Zu den auffälligsten Lehnwörtern zählen Begriffe wie „barbusano“, „follado“ oder „acebiño“ (Pflanzen- und Baumarten) sowie konnotative Ausdrücke wie „arco de la vieja“, „zafado“ oder „magua“. Doch der Einfluss reicht über Substantive hinaus: Auch Verben wie „escarrancharse“, „lambuciar“ oder „cabucar“, Adjektive wie „enjillado“ und „engajado“ sowie Adverbien und adverbiale Wendungen wie „rente“ oder „a las caballotas“ wurden übernommen. Diese Vielfalt zeigt, dass der Kontakt direkt und alltäglich war und vor allem die unteren sozialen Schichten und Grundbereiche des Insellebens prägte[^corbella-contacto-lenguas-espanol-canarias-aih-1995].
Der Prozess beschränkte sich nicht auf die Übernahme einzelner Wörter.

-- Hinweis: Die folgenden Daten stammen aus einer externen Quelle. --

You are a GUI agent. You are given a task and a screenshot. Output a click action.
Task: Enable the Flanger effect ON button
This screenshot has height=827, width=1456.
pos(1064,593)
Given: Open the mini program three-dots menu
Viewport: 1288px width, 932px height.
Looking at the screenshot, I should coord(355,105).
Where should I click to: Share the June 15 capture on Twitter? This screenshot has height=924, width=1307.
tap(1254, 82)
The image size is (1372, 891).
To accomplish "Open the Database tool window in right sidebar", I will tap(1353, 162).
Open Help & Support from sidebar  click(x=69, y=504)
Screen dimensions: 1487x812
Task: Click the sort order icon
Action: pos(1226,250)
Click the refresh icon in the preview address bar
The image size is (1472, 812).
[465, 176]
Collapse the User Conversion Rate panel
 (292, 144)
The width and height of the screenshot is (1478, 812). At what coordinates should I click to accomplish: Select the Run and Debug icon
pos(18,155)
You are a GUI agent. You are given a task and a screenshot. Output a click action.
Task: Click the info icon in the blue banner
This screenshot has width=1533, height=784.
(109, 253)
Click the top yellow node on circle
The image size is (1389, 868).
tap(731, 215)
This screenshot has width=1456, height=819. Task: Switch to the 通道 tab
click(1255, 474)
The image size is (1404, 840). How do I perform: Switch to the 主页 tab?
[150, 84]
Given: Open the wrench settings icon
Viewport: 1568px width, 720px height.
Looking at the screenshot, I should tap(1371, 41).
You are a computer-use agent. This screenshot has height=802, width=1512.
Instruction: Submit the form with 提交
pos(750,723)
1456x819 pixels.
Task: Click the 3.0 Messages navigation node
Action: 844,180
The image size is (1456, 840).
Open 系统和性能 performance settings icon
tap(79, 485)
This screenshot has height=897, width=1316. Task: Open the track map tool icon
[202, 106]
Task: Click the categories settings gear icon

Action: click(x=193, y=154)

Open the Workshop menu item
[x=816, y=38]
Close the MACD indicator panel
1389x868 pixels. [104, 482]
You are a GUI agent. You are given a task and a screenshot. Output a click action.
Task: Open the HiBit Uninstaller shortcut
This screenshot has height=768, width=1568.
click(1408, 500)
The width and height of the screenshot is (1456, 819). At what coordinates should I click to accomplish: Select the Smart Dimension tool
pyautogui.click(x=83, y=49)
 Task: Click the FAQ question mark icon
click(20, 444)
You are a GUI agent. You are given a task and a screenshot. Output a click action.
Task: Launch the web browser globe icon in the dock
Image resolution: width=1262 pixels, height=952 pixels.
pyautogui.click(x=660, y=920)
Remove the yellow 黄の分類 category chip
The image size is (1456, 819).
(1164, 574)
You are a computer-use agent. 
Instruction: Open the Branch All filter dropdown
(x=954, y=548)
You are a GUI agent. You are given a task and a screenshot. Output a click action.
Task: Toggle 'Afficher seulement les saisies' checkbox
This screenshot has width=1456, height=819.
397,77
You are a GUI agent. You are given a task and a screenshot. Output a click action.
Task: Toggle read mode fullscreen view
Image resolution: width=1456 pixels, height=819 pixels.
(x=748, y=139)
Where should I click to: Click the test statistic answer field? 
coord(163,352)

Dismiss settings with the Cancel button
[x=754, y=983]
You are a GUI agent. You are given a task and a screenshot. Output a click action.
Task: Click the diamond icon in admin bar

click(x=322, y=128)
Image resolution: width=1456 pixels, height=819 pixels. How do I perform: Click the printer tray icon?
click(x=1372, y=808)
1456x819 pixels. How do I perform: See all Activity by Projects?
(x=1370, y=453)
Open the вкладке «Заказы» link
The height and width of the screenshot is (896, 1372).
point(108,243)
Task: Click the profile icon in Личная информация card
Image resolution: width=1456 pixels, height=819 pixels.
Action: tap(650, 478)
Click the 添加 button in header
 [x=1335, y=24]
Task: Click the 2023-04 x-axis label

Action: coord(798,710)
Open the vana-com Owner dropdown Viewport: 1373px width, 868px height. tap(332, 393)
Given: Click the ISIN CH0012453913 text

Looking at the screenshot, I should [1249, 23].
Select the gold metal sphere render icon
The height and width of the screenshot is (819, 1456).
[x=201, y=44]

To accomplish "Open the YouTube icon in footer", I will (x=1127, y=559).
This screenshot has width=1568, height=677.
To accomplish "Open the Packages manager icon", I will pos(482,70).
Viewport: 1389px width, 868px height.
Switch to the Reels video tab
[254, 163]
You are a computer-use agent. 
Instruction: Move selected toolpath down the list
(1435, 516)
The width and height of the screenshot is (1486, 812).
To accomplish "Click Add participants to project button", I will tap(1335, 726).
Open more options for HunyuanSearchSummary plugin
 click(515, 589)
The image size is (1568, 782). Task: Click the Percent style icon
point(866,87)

Auch feste Redewendungen, Suffixe (wie das produktive „-ero“) und semantische Lehnübertragungen – etwa wenn spanische Wörter portugiesische Bedeutungen annehmen, wie „nuevo“ für „jung“ oder „agonía“ für „Übelkeit“ – wurden integriert. Dies verdeutlicht einen Prozess der Synthese und Homogenisierung, durch den sich das Kanarische Spanisch vom Festlandsspanisch absetzte.
Trotz der Bedeutung der portugiesischen Präsenz kann man nicht von einem vollständigen „hispano-portugiesischen Kondominium“ auf allen Ebenen sprechen. Die Portugiesen übernahmen letztlich das Kastilische, doch ihr sprachliches Erbe ist geblieben, besonders in Regionen wie Daute (Teneriffa), La Palma und Lanzarote. Das Ergebnis ist eine regionale Sprachvariante mit eigener Identität, die portugiesische Elemente in den Alltag integriert und bewahrt hat.
Die Analyse dieser Portugiesismen zeigt, dass sie überwiegend aus semantischen Grundbereichen wie Landwirtschaft, Fischerei und ländlichem Leben stammen – ein Spiegel der damaligen soziokulturellen Realität. Dieser intensive und langanhaltende Kontakt erklärt, warum das Kanarische Spanisch laut wissenschaftlichen Zählungen rund tausend portugiesische Begriffe bewahrt – eine beachtliche Zahl im Vergleich zu anderen Lehnwörtern[^corbella-contacto-lenguas-espanol-canarias-aih-1995].
Zusammengefasst ist der portugiesische Einfluss ein Grundpfeiler für die Einzigartigkeit des Kanarischen Spanisch. Sein Wortschatz ist ein Mosaik aus Begriffen, die von Jahrhunderten des Zusammenlebens, der Anpassung und der Vermischung zeugen – und die die Kanarischen Inseln bis heute von anderen spanischsprachigen Regionen unterscheiden.